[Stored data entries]
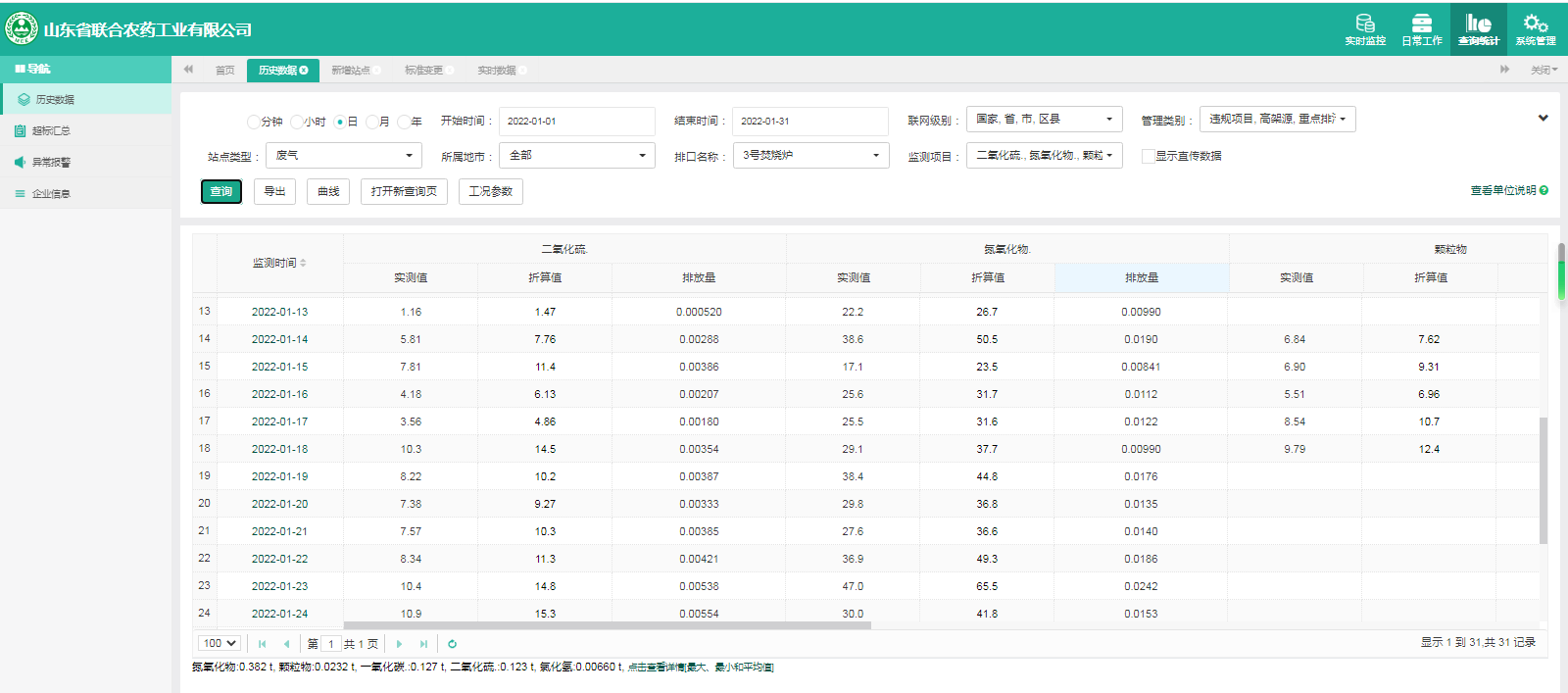Open the 日常工作 daily work module
The image size is (1568, 693).
(x=1421, y=28)
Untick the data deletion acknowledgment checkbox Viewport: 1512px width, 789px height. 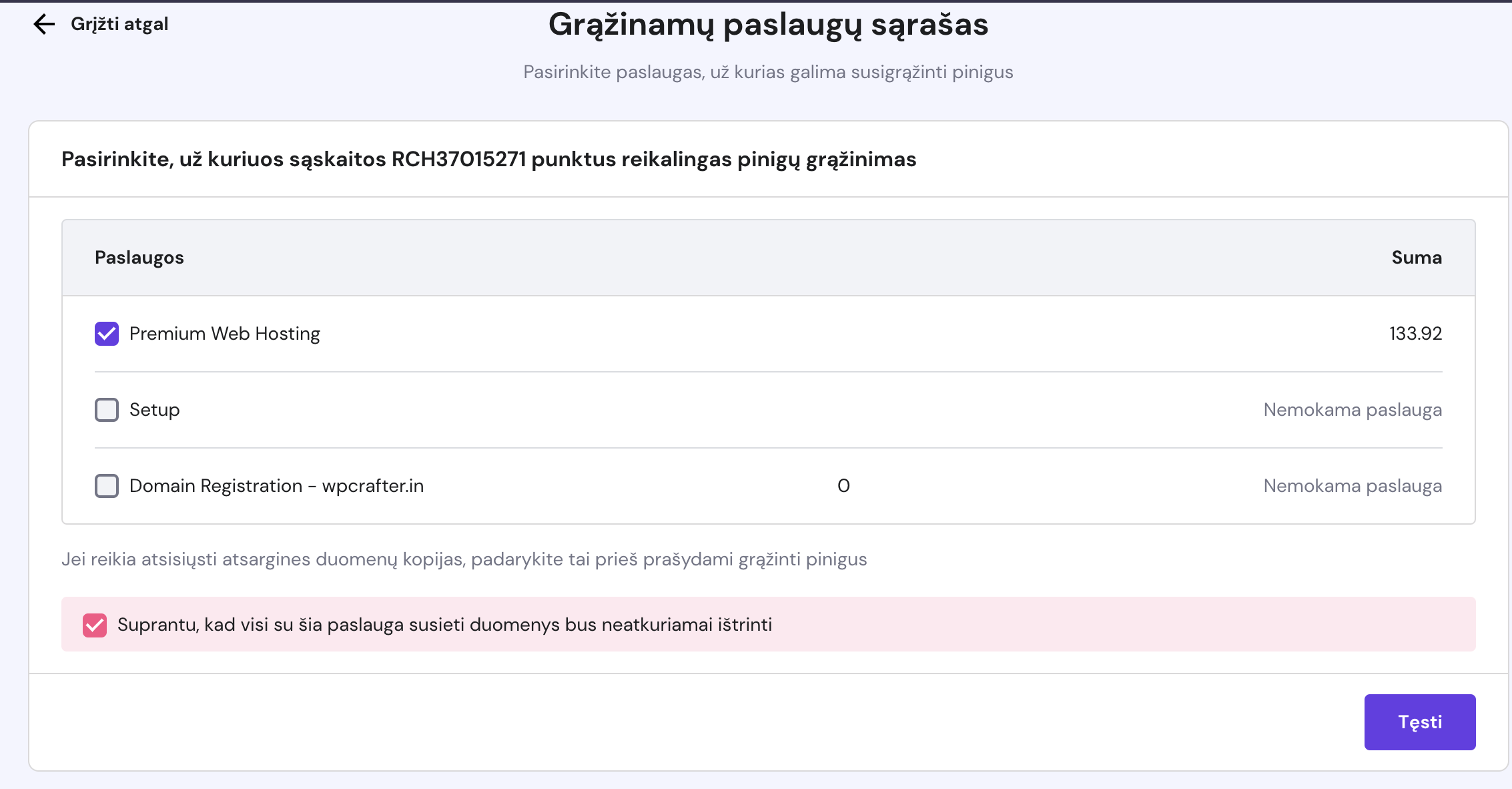click(x=95, y=625)
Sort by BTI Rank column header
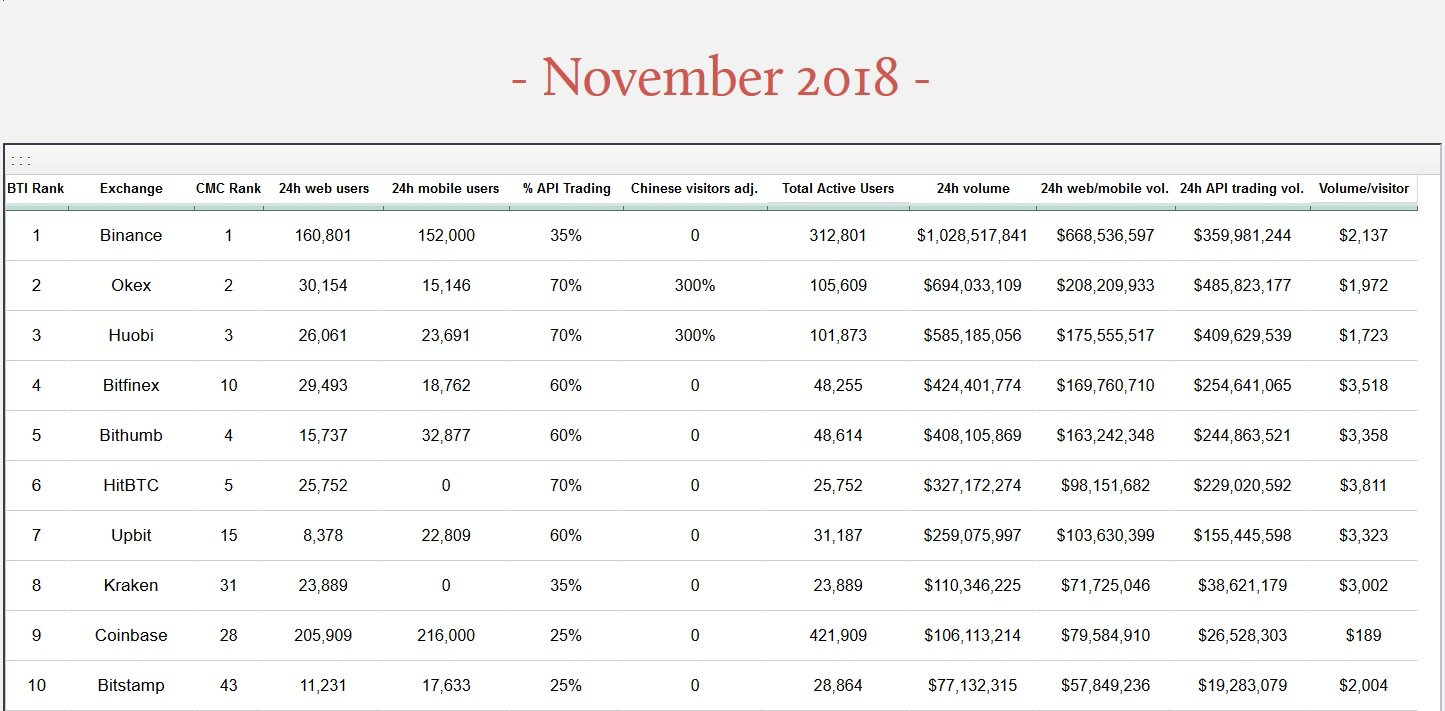This screenshot has width=1445, height=711. 36,188
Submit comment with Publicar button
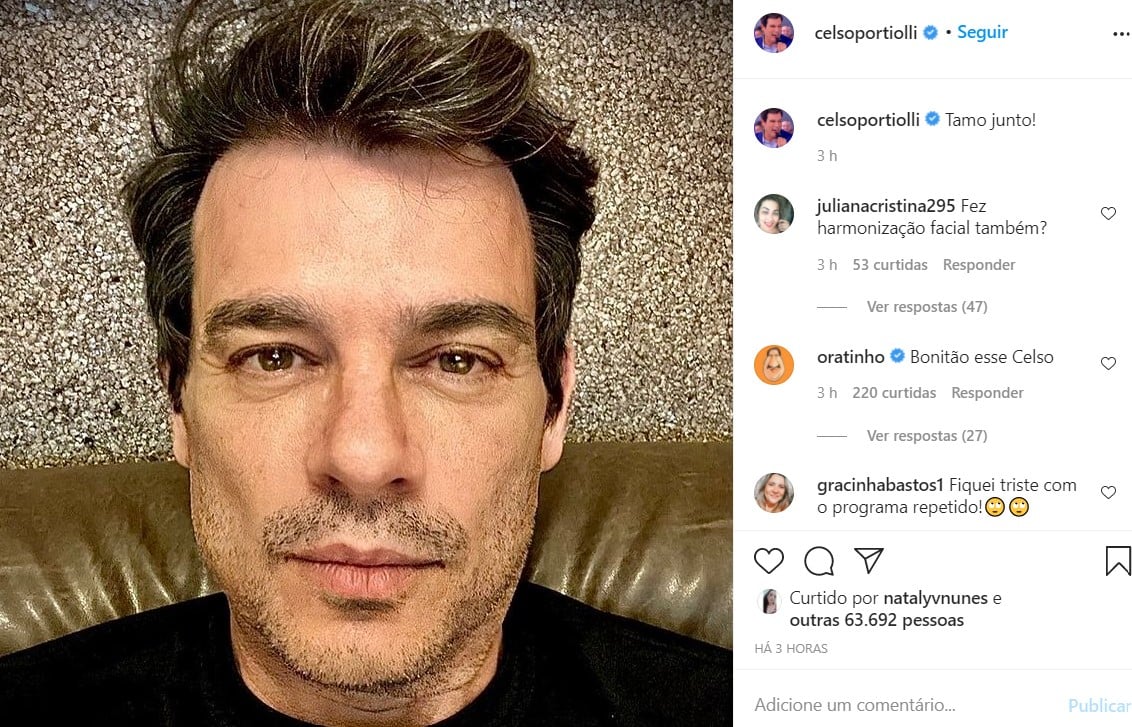 point(1100,705)
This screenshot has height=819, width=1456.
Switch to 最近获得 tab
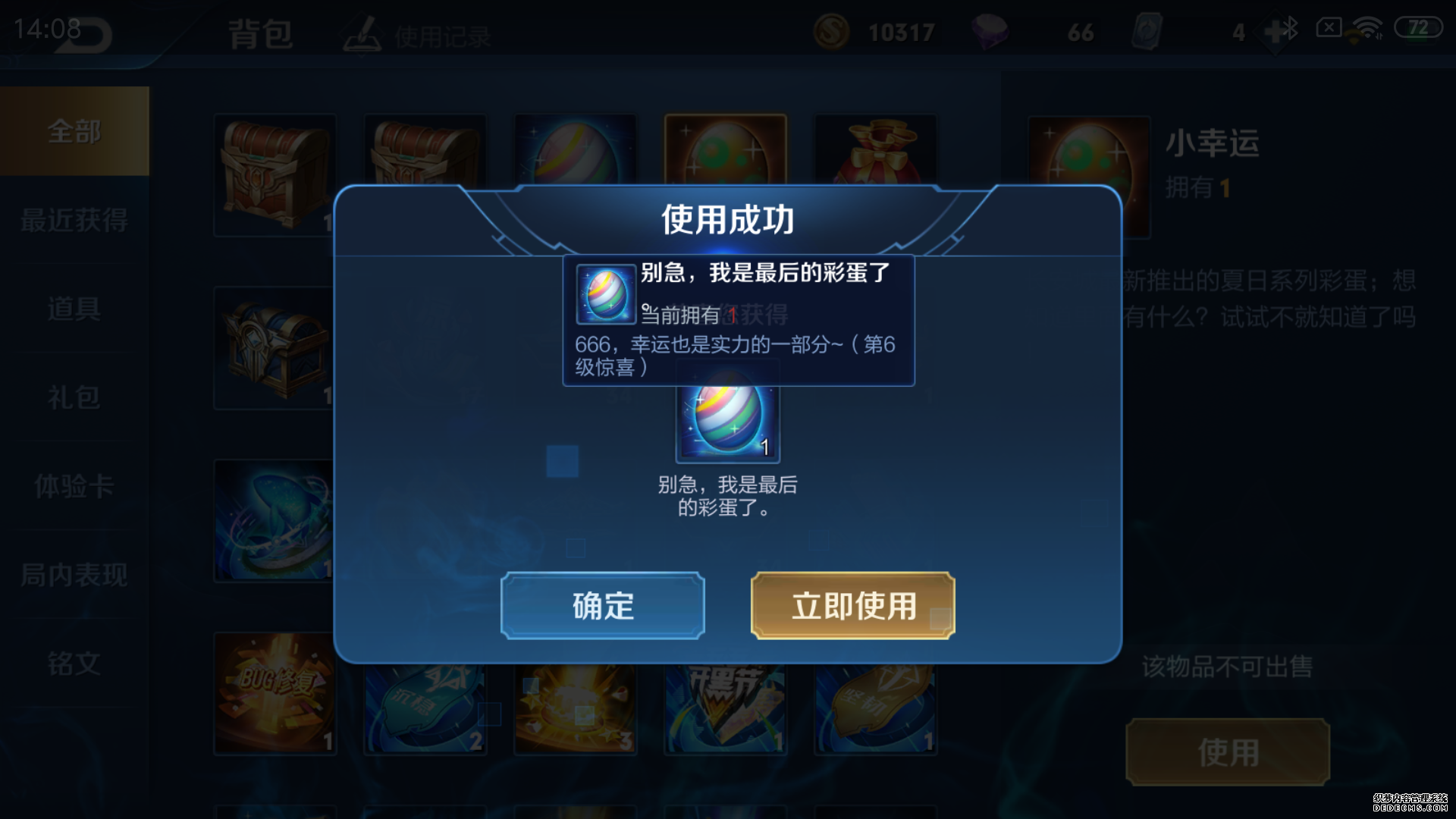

● **Your instructions**:
Please return exactly, and only, the lines from the one containing "Sort by BTI Rank column header" through the end of the records, with both end lines kept and every picture dropped.

● **Expected answer**:
Sort by BTI Rank column header
This screenshot has width=1445, height=711. 36,188
Submit comment with Publicar button
 point(1100,705)
This screenshot has height=819, width=1456.
Switch to 最近获得 tab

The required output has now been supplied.